ECLI:NL:OGEAC:2018:23

Gerecht in eerste aanleg van Curaçao

Datum uitspraak
29 januari 2018
Publicatiedatum
12 maart 2018
Zaaknummer
AR 75034/2015
Instantie
Gerecht in eerste aanleg van Curaçao
Type
Uitspraak
Rechtsgebied
Civiel recht
Procedures
  • Eerste aanleg - enkelvoudig
Rechters
Vindplaatsen
  • Rechtspraak.nl
AI samenvatting door LexboostAutomatisch gegenereerd

Aansprakelijkheid voor schade door radioactieve besmetting van scrap in douanetransport

In deze zaak, die voor het Gerecht in eerste aanleg van Curaçao werd behandeld, vorderde Recupal N.V. schadevergoeding van Curaçao Ports Services N.V. (CPS) wegens de besmetting van een lading scrap met radioactiviteit. De feiten van de zaak zijn als volgt: op 15 mei 2014 accepteerde Isla een bod van Mancinelli Recycling N.V. voor de aankoop van stainless steel scrap. Recupal verkocht deze scrap vervolgens door aan CMC Recycling Inc. in Florida. Na levering aan Mancinelli werd de scrap op 20 september 2014 als besmet met radioactiviteit gemeld. De douane gaf opdracht om de scrap terug te sturen naar Curaçao, waar deze op 3 december 2014 arriveerde en tijdelijk werd opgeslagen.
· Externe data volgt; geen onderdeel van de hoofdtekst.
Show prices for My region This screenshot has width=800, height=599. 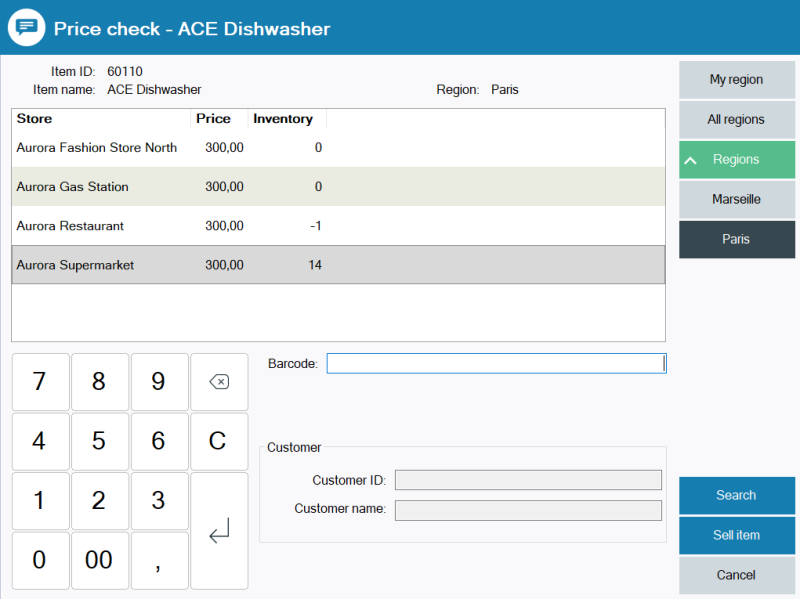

Recupal stelde CPS aansprakelijk voor de schade die voortvloeide uit het vrijgeven van de scrap aan derden en het niet teruggeven van de containers aan Recupal. CPS betwistte de aansprakelijkheid en stelde dat zij slechts als stuwadoor had gehandeld. In reconventie vorderde CPS dat Recupal aansprakelijk werd gesteld voor de schade die aan CPS en haar werknemers was toegebracht door de besmetting van de scrap.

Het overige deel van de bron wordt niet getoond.